This is a C library for parsing RDB files.
The Parser is implemented in the spirit of SAX parser. It fires off a series of events as it reads the RDB file from beginning to end, and callbacks to handlers registered on selected types of data.
The primary objective of this project is to offer an efficient and robust C library for parsing Redis RDB files. It also provides an extension library for parsing to JSON and RESP protocols, enabling consumption by various writers. Additionally, a command-line interface (CLI) is available for utilizing these functionalities.

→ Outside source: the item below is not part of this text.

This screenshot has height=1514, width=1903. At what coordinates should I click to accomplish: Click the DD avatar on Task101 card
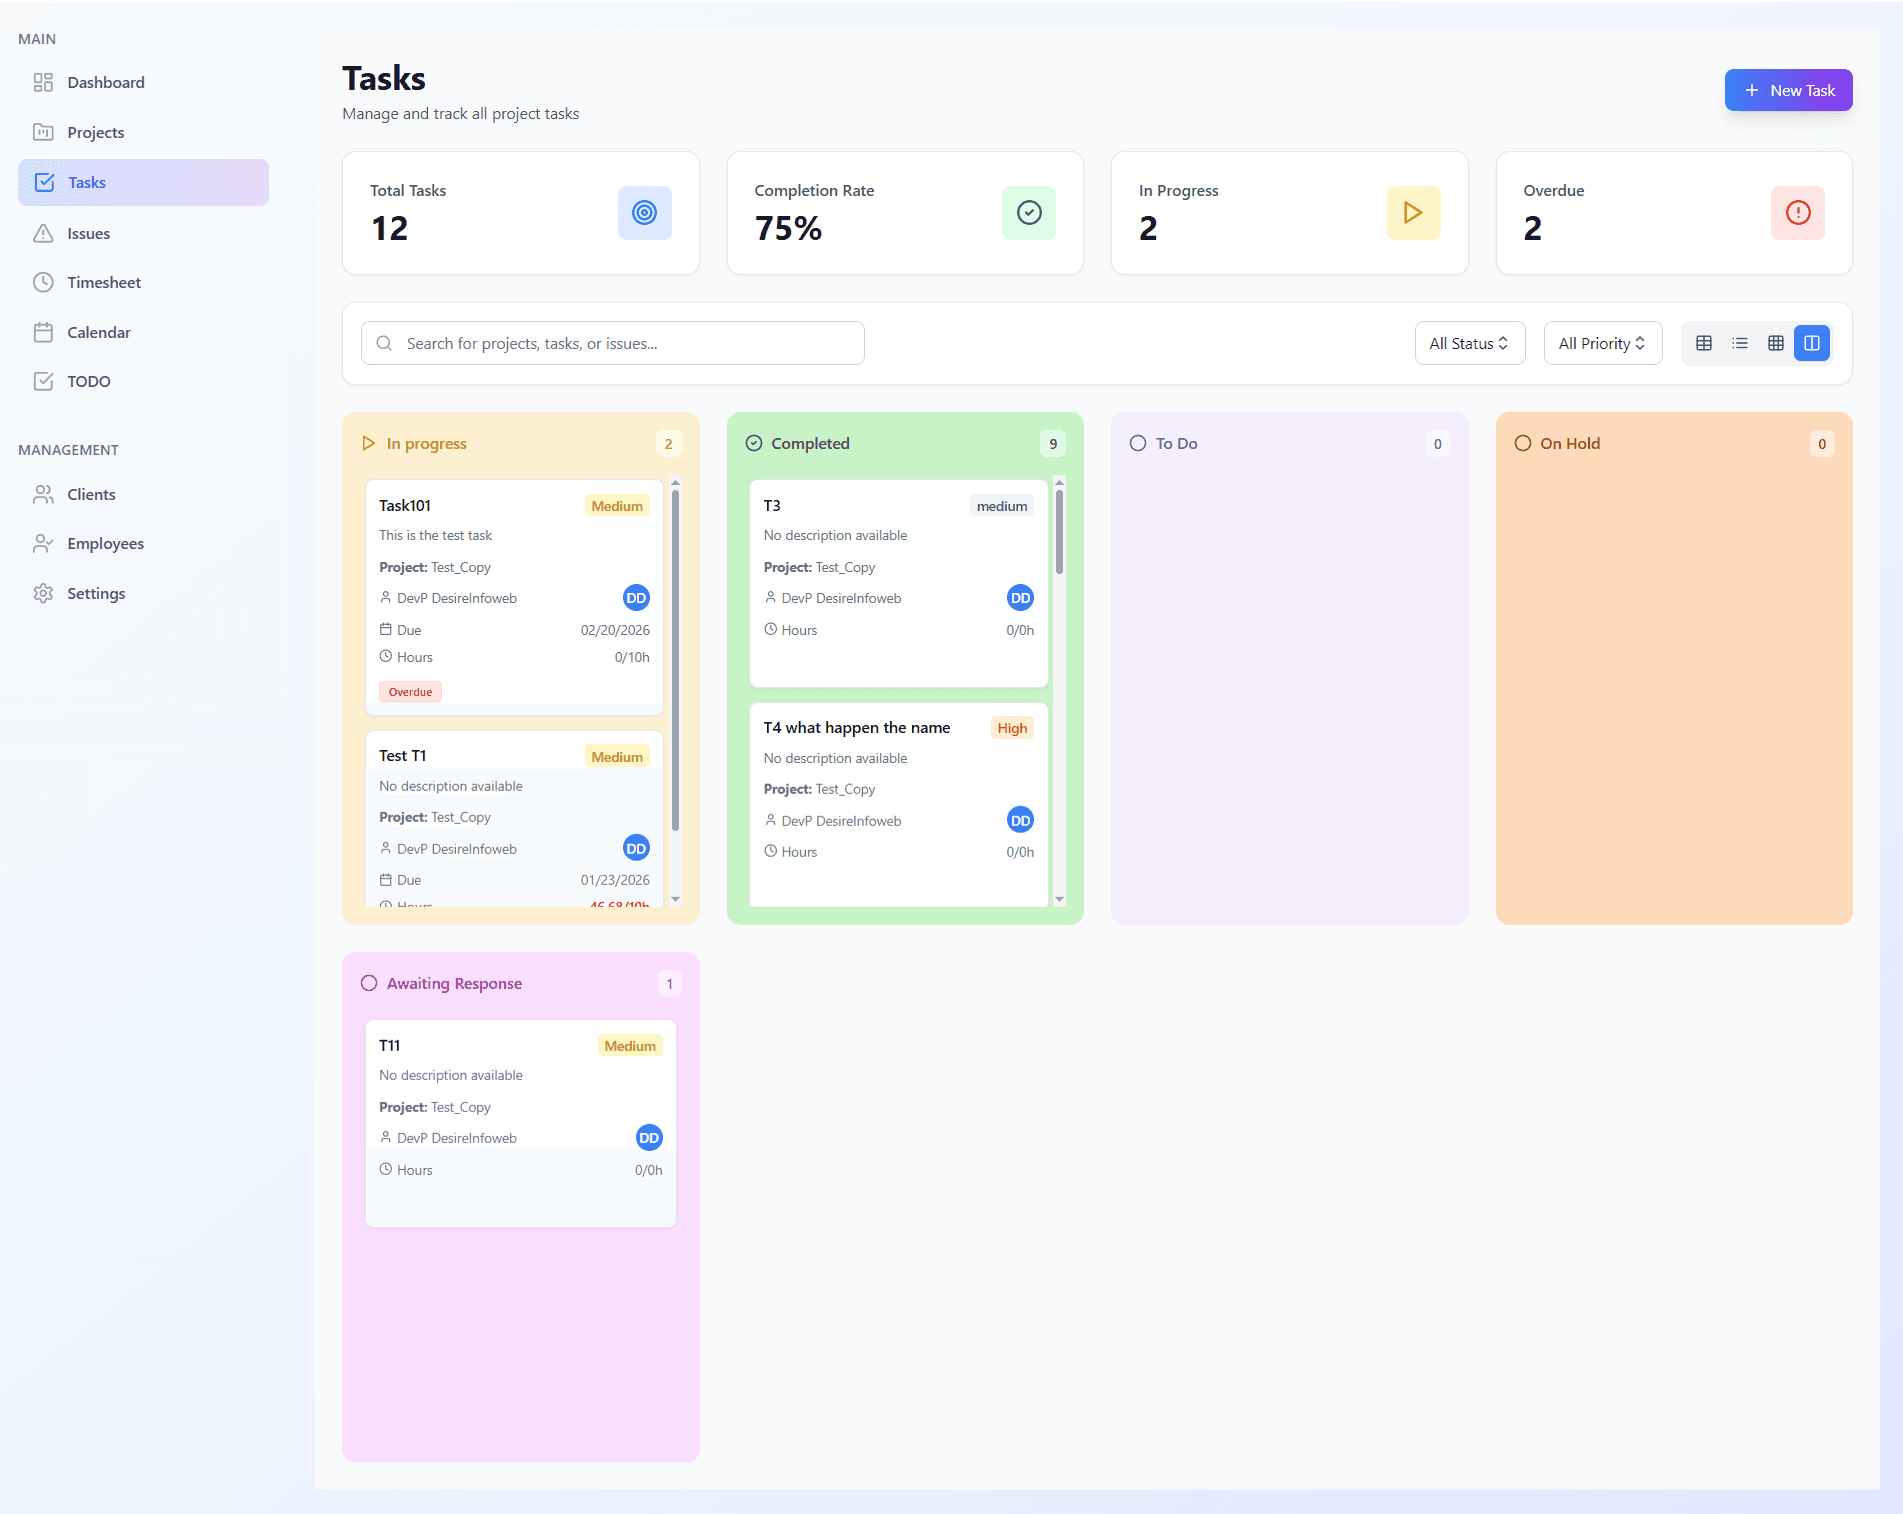click(636, 598)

The project is currently in its early phase and is considered to be a draft. At present, the parser is only capable of handling string and list data types. We are actively seeking feedback on the design, API, and implementation to refine the project before proceeding with further development. Community contributions are welcome, yet please note that the codebase is still undergoing significant changes and may evolve in the future.
If you just wish to get a basic understanding of the library's functionality, without
running tests (To see parser internal state printouts, execute the command
export LIBRDB_DEBUG_DATA=1
beforehand):
% make lib example
To build and run tests, you need to have cmocka unit testing framework installed and then:
% make
Run CLI extension of this library and parse RDB file to json (might need
export LD_LIBRARY_PATH=./lib
beforehand):
% ./bin/rdb-cli ./test/dumps/multiple_lists_strings.rdb json
Run CLI extension to generate RESP commands
% ./bin/rdb-cli ./test/dumps/multiple_lists_strings.rdb resp
*3
$5
RPUSH
$6
...
Run against Redis server, say, on address 127.0.0.1:6379, and upload RDB file:
% ./bin/rdb-cli ./test/dumps/multiple_lists_strings.rdb redis -h 127.0.0.1 -p 6379
(rdb-cli usage available [here](#rdb-cli usage).)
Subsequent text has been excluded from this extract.